Goal of the exercise
Pick out each line of the records below that contains the word "column" and copy it.

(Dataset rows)
[start]

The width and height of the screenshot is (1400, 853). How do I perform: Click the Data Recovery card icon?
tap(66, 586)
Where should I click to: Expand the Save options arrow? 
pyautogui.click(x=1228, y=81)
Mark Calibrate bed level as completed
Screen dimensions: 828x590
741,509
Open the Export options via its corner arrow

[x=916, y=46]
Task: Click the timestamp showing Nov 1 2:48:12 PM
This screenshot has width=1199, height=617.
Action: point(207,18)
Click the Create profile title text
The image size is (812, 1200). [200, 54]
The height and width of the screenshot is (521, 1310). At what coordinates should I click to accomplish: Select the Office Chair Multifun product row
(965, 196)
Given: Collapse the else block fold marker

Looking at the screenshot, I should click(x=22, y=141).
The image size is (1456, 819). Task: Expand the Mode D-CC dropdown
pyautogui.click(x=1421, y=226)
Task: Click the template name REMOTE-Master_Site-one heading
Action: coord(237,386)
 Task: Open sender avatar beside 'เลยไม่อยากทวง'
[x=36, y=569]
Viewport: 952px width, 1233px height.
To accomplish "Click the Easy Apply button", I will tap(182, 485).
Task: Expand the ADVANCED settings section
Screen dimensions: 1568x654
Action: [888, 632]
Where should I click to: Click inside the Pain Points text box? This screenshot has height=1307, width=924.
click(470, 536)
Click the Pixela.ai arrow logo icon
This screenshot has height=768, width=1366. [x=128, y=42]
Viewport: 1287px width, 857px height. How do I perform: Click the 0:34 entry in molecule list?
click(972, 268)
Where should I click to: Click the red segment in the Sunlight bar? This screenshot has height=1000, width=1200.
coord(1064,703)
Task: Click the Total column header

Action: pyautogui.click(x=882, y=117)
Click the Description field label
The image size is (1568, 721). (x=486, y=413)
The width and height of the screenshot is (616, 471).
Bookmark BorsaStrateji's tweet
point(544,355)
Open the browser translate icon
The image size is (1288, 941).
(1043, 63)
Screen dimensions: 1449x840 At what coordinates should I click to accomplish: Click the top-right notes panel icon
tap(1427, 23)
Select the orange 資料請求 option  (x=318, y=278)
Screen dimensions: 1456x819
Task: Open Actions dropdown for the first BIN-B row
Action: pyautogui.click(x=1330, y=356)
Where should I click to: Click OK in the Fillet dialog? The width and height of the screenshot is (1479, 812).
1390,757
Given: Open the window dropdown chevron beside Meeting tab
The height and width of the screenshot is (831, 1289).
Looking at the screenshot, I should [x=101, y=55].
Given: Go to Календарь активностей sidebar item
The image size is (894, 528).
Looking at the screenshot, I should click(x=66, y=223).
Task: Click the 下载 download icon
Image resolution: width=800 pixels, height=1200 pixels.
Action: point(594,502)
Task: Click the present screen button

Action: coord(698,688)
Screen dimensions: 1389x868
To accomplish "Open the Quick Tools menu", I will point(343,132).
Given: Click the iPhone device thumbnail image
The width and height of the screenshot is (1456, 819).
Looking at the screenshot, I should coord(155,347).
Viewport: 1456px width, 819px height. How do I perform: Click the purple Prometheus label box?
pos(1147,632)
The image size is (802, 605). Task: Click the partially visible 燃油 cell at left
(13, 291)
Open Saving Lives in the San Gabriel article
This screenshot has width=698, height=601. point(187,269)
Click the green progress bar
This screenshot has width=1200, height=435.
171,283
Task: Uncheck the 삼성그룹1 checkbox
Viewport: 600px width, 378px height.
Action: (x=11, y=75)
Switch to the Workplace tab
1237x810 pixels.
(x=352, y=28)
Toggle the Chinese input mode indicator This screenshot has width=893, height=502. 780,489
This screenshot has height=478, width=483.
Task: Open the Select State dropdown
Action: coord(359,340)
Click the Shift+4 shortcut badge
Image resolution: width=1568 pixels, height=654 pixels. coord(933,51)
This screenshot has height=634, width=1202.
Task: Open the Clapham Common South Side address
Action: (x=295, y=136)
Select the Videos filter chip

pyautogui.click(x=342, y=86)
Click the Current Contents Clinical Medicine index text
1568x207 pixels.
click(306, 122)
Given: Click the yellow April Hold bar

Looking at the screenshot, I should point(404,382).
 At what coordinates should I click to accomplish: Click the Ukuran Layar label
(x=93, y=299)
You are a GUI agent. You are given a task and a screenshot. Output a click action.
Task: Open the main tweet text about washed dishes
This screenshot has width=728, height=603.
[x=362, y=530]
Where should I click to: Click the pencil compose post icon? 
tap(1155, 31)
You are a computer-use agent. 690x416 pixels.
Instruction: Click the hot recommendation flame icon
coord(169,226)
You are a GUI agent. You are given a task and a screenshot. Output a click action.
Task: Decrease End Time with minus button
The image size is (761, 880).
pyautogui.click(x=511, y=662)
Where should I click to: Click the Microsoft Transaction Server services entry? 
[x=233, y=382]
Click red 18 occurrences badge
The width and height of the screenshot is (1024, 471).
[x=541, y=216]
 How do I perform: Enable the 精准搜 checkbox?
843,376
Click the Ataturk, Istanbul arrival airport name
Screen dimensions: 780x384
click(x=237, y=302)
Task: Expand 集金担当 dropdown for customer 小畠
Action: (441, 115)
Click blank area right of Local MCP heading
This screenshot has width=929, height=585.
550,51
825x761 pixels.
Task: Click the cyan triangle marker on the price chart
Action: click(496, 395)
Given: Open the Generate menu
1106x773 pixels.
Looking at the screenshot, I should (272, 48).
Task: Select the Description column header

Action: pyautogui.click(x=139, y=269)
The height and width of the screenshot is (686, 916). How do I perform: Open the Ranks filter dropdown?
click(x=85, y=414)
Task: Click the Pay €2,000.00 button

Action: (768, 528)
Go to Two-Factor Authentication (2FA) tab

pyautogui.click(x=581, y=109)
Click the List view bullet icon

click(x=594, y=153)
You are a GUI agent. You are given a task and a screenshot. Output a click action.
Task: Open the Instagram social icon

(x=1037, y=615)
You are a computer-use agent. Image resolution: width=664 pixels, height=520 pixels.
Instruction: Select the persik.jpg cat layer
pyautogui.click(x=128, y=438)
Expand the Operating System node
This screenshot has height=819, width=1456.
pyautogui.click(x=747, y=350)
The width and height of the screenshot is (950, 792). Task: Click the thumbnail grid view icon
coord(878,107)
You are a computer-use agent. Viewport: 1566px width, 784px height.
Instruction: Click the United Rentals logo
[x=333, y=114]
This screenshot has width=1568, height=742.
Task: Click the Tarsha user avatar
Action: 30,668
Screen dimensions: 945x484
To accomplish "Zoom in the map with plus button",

[end]

Solution
Task: Click the Total column header
Task: Select the Description column header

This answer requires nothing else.